The tragic shooting in Aurora Colorado that left 12 dead and over 50 wounded has captured our nation’s attention, and for good reason. When parents send their children to see Hollywood blockbusters, a rite of passage during summer vacation, they expect the hero to win and the violence to stay on the screen.
Columbine, the location of the 1999 high school massacre that killed 12 students and one teacher, is just 25 miles away from Aurora, a reminder of another unexpectedly dangerous environment that parents will send their children to at the end of the summer: America’s public schools.
Violent deaths at school are exceedingly rare. According to the U.S. Department of Education only 17 students ages 5 to18 were murdered in 2010. However verbal and physical harassment is all too common. Nearly one-third of students ages 12 to 18 are bullied in school, and for those who identify or are perceived to be LGBT, harassment and violence is even more common.
The 2009 National School Climate Survey from GLSEN found that nearly 9 out of 10 LGBT students in middle and high school were harassed.
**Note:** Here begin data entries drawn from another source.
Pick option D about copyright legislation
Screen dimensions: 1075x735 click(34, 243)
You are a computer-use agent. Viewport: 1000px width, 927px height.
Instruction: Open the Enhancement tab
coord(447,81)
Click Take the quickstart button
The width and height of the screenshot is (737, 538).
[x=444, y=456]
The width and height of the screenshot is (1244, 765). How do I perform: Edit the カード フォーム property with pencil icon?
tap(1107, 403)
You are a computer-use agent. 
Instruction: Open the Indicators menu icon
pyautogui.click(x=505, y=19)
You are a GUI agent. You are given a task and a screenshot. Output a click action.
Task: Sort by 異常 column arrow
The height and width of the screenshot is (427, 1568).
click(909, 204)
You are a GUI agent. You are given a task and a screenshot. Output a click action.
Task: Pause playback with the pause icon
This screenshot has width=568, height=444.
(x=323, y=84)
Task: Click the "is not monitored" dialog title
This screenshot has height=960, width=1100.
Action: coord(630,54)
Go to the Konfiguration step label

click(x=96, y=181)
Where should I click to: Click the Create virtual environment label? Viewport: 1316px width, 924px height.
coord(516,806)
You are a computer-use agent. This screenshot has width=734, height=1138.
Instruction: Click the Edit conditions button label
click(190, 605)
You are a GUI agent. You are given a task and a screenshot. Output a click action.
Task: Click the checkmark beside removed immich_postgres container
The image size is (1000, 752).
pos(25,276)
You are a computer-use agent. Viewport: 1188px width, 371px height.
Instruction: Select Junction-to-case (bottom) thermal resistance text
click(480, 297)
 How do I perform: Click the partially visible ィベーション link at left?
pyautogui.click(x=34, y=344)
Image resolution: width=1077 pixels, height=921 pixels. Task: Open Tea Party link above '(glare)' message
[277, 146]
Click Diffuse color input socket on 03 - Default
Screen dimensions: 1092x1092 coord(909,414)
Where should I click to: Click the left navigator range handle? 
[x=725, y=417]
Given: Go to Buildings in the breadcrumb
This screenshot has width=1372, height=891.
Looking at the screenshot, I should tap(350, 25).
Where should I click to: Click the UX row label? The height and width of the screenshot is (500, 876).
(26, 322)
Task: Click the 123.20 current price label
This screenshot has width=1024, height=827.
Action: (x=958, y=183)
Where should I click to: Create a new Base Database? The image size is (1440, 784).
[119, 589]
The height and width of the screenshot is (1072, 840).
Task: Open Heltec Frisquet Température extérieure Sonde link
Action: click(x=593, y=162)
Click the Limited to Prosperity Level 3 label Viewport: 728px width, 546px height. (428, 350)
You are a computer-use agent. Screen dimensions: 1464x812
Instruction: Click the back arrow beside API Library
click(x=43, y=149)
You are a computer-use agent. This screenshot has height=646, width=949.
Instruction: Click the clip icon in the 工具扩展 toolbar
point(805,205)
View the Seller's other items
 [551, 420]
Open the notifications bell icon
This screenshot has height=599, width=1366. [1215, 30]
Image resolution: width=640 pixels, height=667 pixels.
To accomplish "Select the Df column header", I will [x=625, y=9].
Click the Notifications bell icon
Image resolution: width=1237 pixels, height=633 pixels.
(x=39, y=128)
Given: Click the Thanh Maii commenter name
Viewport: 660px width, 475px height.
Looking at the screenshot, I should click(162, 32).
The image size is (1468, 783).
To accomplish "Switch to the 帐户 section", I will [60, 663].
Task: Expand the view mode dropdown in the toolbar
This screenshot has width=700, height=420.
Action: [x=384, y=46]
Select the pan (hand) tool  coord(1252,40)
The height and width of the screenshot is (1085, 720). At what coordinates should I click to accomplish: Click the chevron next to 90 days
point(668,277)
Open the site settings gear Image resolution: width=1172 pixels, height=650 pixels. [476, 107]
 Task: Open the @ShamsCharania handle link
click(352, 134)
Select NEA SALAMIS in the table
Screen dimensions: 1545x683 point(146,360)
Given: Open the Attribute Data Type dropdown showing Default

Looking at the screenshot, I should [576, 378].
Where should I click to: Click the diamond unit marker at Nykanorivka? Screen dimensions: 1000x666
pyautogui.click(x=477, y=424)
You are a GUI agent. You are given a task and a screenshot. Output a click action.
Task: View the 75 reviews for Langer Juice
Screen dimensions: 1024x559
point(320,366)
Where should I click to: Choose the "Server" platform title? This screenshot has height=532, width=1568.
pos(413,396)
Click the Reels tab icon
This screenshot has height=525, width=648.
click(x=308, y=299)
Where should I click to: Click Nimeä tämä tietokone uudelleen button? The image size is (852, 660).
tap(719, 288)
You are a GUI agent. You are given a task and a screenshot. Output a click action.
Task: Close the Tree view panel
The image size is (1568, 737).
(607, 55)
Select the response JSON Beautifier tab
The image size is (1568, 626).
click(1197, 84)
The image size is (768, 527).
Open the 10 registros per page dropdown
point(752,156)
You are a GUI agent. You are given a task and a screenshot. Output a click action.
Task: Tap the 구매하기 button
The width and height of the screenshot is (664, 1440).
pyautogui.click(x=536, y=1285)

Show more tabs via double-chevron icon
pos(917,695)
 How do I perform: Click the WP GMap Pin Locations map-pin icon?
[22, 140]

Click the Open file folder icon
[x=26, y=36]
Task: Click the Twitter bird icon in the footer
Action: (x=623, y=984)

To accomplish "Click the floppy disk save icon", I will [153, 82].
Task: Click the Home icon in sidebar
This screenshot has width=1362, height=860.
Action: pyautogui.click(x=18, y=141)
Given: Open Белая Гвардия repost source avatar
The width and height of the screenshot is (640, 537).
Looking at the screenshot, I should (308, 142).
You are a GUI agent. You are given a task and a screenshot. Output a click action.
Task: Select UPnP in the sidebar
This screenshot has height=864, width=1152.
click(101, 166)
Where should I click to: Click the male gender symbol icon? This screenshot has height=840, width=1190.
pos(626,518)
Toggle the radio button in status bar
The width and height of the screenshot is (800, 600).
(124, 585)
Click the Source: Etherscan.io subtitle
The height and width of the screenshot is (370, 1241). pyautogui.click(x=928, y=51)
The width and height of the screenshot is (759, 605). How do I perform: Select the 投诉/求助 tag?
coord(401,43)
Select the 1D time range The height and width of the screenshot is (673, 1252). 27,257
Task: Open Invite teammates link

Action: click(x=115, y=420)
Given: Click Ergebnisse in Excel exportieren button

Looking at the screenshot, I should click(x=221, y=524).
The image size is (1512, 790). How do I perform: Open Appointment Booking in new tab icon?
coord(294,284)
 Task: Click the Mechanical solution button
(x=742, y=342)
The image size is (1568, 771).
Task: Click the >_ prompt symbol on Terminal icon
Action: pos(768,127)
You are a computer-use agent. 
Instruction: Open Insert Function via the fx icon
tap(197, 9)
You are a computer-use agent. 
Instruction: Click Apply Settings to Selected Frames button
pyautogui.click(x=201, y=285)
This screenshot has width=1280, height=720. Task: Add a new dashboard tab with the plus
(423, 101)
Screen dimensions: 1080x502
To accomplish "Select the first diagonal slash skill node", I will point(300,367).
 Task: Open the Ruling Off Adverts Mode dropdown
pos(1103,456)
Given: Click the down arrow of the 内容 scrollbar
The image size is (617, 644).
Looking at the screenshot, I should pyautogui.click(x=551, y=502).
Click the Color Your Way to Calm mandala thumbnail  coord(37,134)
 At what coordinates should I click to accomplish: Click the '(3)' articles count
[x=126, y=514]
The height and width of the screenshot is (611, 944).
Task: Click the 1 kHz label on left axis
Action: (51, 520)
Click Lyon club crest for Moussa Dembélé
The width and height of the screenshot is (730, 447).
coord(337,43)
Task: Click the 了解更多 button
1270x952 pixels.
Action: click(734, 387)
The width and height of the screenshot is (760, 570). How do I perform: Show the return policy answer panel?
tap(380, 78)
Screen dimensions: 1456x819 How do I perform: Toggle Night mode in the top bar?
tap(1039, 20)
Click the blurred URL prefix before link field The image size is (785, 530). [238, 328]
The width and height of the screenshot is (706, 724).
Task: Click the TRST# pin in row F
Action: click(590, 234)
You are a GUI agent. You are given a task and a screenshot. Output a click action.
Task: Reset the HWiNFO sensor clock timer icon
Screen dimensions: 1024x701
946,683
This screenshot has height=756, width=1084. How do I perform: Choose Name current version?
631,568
New research has also confirmed that even elementary students attend school in a homophobic environment: GLSEN found that the use of the word “gay” in a negative way, as in “that’s so gay,” was one of the most common forms of bias language heard regularly by nearly 50% of elementary school students and teachers. Over 25% of elementary school students and teachers also reported regularly hearing homophobic remarks like “fag” or “lesbo.”
This ridiculously high prevalence, combined with the lack of school and community response, has dire consequences. Decades of research has confirmed that LGBT youth are significantly more likely to attempt suicide and to report negative health outcomes, including higher rates of substance abuse, risky sex, depression, and other mental disorders.
There is hope. National media attention to the suicide deaths of students bullied based on their real or perceived sexual orientation or gender identity is helping to create change. Parents and students are organizing effective, grassroots anti-bullying campaigns online and in communities across the country.
Additionally, the Obama administration has shown unprecedented leadership, supporting the enforcement of existing laws that protect students and two proposed federal laws—the Safe Schools Improvement Act and the Student Nondiscrimination Act—which would set the standard for school districts across the country to prohibit and report incidents of anti-LGBT bullying.
In combination with laws and policies that protect students, we also know that there are a number of resiliency factors that correlate with lower rates of risky behavior among LGBT youth. These include having a gay-straight alliance at school; having openly LGBT role models among teachers, school staff, or family; the inclusion of age-appropriate information about LGBT people and history in school curricula; and family acceptance.
The decentralized nature of America’s public school system, along with our deadlocked Congress, means that we all are going to have to rise to the challenge of ensuring that all youth attend school in a safe and supportive environment, gay or straight. We have the tools but need the political will to use them.
While the Obama and Romney campaigns have agreed to a short break out of respect for the victims of the Aurora shooting, as November approaches extremist groups will only increase their anti-LGBT rhetoric and campaign spending, using the politics of fear to prevent the implementation of programs and policies that would address and prevent bullying.
However, anyone who stands in the way, regardless of the “family values” they claim to represent, is at least enabling if not contributing to the physical and mental abuse of children in schools across the country.
The Aurora theater shooting is forcing us to ask difficult questions about how our laws, society and culture enable such horrific tragedies. As summer vacation comes to an end this is also the time to ask how we can stand by while school bullying has such devastating affects on all youth, gay or straight.